* **Problem to solve**:
Set each line of the records down again exactly, please.

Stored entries

--- --- ---

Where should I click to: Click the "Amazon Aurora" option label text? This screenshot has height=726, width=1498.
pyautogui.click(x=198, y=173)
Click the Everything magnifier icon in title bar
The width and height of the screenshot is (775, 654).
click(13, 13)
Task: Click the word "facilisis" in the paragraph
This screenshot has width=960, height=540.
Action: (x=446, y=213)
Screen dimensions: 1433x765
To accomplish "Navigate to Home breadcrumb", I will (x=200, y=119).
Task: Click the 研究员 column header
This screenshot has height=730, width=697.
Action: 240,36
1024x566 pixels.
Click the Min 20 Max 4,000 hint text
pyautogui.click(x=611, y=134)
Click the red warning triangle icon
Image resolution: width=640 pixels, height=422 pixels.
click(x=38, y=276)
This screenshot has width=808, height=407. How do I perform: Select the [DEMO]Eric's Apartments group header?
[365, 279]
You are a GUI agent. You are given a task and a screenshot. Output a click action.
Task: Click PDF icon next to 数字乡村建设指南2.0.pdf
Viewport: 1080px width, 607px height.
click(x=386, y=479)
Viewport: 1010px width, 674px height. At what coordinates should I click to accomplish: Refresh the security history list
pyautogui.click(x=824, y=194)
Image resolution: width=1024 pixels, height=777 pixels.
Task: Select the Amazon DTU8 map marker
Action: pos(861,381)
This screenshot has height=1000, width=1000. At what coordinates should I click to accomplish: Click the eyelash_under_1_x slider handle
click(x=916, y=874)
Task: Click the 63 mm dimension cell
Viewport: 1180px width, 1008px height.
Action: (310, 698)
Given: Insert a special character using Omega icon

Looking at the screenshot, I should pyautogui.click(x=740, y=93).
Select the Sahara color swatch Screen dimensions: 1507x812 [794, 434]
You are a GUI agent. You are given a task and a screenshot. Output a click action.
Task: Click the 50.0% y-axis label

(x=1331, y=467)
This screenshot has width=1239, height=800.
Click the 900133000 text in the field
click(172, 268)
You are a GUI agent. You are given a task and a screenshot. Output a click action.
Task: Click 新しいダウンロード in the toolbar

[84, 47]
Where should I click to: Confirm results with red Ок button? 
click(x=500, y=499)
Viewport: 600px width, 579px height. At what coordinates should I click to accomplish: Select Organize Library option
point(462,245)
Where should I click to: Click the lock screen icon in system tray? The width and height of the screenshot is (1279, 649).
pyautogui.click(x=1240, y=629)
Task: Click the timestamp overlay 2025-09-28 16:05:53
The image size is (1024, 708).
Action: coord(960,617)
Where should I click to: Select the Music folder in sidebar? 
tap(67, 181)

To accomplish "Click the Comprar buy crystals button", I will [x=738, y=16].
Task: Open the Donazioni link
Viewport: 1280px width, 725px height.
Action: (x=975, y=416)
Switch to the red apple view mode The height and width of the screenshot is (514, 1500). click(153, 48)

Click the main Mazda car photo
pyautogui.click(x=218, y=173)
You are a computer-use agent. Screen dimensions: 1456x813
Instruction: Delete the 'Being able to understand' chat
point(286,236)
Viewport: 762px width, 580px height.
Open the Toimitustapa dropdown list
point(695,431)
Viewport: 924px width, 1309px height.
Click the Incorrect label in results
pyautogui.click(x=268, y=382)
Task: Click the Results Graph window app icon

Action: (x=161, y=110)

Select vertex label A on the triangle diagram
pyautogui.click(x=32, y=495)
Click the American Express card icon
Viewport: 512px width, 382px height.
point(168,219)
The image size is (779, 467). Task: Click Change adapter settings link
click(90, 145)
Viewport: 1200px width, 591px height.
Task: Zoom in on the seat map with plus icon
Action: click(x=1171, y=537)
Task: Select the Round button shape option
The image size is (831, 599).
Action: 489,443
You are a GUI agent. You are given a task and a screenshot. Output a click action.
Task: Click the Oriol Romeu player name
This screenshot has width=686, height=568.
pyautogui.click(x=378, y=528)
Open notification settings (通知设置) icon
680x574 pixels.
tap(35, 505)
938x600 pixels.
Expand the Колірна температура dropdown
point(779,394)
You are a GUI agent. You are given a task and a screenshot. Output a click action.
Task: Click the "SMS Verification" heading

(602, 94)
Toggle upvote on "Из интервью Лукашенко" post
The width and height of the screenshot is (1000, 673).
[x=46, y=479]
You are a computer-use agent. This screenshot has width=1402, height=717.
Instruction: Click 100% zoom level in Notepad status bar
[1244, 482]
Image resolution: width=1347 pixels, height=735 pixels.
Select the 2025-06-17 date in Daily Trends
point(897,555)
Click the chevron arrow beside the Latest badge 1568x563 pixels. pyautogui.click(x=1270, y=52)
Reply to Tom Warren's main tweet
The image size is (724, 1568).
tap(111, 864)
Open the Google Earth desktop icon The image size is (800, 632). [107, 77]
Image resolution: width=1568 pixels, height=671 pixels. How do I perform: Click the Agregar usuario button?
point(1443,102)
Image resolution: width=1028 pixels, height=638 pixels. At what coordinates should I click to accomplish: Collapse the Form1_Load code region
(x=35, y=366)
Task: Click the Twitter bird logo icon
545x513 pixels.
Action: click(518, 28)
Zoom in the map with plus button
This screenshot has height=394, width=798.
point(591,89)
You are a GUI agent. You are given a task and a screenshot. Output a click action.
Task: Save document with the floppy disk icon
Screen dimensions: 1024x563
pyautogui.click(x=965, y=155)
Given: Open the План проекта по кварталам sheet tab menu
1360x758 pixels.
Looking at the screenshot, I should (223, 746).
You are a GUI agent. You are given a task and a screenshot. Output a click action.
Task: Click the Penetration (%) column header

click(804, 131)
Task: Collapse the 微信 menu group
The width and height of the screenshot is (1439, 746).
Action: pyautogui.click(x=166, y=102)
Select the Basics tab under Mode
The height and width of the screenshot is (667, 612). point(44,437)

--- --- ---

* **Solved problem**:
Where should I click to: Click the "Amazon Aurora" option label text? This screenshot has height=726, width=1498.
pyautogui.click(x=198, y=173)
Click the Everything magnifier icon in title bar
The width and height of the screenshot is (775, 654).
click(13, 13)
Task: Click the word "facilisis" in the paragraph
This screenshot has width=960, height=540.
Action: (x=446, y=213)
Screen dimensions: 1433x765
To accomplish "Navigate to Home breadcrumb", I will (x=200, y=119).
Task: Click the 研究员 column header
This screenshot has height=730, width=697.
Action: 240,36
1024x566 pixels.
Click the Min 20 Max 4,000 hint text
pyautogui.click(x=611, y=134)
Click the red warning triangle icon
Image resolution: width=640 pixels, height=422 pixels.
click(x=38, y=276)
This screenshot has width=808, height=407. How do I perform: Select the [DEMO]Eric's Apartments group header?
[365, 279]
You are a GUI agent. You are given a task and a screenshot. Output a click action.
Task: Click PDF icon next to 数字乡村建设指南2.0.pdf
Viewport: 1080px width, 607px height.
click(x=386, y=479)
Viewport: 1010px width, 674px height. At what coordinates should I click to accomplish: Refresh the security history list
pyautogui.click(x=824, y=194)
Image resolution: width=1024 pixels, height=777 pixels.
Task: Select the Amazon DTU8 map marker
Action: pos(861,381)
This screenshot has height=1000, width=1000. At what coordinates should I click to accomplish: Click the eyelash_under_1_x slider handle
click(x=916, y=874)
Task: Click the 63 mm dimension cell
Viewport: 1180px width, 1008px height.
Action: (310, 698)
Given: Insert a special character using Omega icon

Looking at the screenshot, I should pyautogui.click(x=740, y=93).
Select the Sahara color swatch Screen dimensions: 1507x812 [794, 434]
You are a GUI agent. You are given a task and a screenshot. Output a click action.
Task: Click the 50.0% y-axis label

(x=1331, y=467)
This screenshot has width=1239, height=800.
Click the 900133000 text in the field
click(172, 268)
You are a GUI agent. You are given a task and a screenshot. Output a click action.
Task: Click 新しいダウンロード in the toolbar

[84, 47]
Where should I click to: Confirm results with red Ок button? 
click(x=500, y=499)
Viewport: 600px width, 579px height. At what coordinates should I click to accomplish: Select Organize Library option
point(462,245)
Where should I click to: Click the lock screen icon in system tray? The width and height of the screenshot is (1279, 649).
pyautogui.click(x=1240, y=629)
Task: Click the timestamp overlay 2025-09-28 16:05:53
The image size is (1024, 708).
Action: coord(960,617)
Where should I click to: Select the Music folder in sidebar? 
tap(67, 181)

To accomplish "Click the Comprar buy crystals button", I will [x=738, y=16].
Task: Open the Donazioni link
Viewport: 1280px width, 725px height.
Action: (x=975, y=416)
Switch to the red apple view mode The height and width of the screenshot is (514, 1500). click(153, 48)

Click the main Mazda car photo
pyautogui.click(x=218, y=173)
You are a computer-use agent. Screen dimensions: 1456x813
Instruction: Delete the 'Being able to understand' chat
point(286,236)
Viewport: 762px width, 580px height.
Open the Toimitustapa dropdown list
point(695,431)
Viewport: 924px width, 1309px height.
Click the Incorrect label in results
pyautogui.click(x=268, y=382)
Task: Click the Results Graph window app icon

Action: (x=161, y=110)

Select vertex label A on the triangle diagram
pyautogui.click(x=32, y=495)
Click the American Express card icon
Viewport: 512px width, 382px height.
point(168,219)
The image size is (779, 467). Task: Click Change adapter settings link
click(90, 145)
Viewport: 1200px width, 591px height.
Task: Zoom in on the seat map with plus icon
Action: click(x=1171, y=537)
Task: Select the Round button shape option
The image size is (831, 599).
Action: 489,443
You are a GUI agent. You are given a task and a screenshot. Output a click action.
Task: Click the Oriol Romeu player name
This screenshot has width=686, height=568.
pyautogui.click(x=378, y=528)
Open notification settings (通知设置) icon
680x574 pixels.
tap(35, 505)
938x600 pixels.
Expand the Колірна температура dropdown
point(779,394)
You are a GUI agent. You are given a task and a screenshot. Output a click action.
Task: Click the "SMS Verification" heading

(602, 94)
Toggle upvote on "Из интервью Лукашенко" post
The width and height of the screenshot is (1000, 673).
[x=46, y=479]
You are a computer-use agent. This screenshot has width=1402, height=717.
Instruction: Click 100% zoom level in Notepad status bar
[1244, 482]
Image resolution: width=1347 pixels, height=735 pixels.
Select the 2025-06-17 date in Daily Trends
point(897,555)
Click the chevron arrow beside the Latest badge 1568x563 pixels. pyautogui.click(x=1270, y=52)
Reply to Tom Warren's main tweet
The image size is (724, 1568).
tap(111, 864)
Open the Google Earth desktop icon The image size is (800, 632). [107, 77]
Image resolution: width=1568 pixels, height=671 pixels. How do I perform: Click the Agregar usuario button?
point(1443,102)
Image resolution: width=1028 pixels, height=638 pixels. At what coordinates should I click to accomplish: Collapse the Form1_Load code region
(x=35, y=366)
Task: Click the Twitter bird logo icon
545x513 pixels.
Action: click(518, 28)
Zoom in the map with plus button
This screenshot has height=394, width=798.
point(591,89)
You are a GUI agent. You are given a task and a screenshot. Output a click action.
Task: Save document with the floppy disk icon
Screen dimensions: 1024x563
pyautogui.click(x=965, y=155)
Given: Open the План проекта по кварталам sheet tab menu
1360x758 pixels.
Looking at the screenshot, I should (223, 746).
You are a GUI agent. You are given a task and a screenshot. Output a click action.
Task: Click the Penetration (%) column header

click(804, 131)
Task: Collapse the 微信 menu group
The width and height of the screenshot is (1439, 746).
Action: pyautogui.click(x=166, y=102)
Select the Basics tab under Mode
The height and width of the screenshot is (667, 612). point(44,437)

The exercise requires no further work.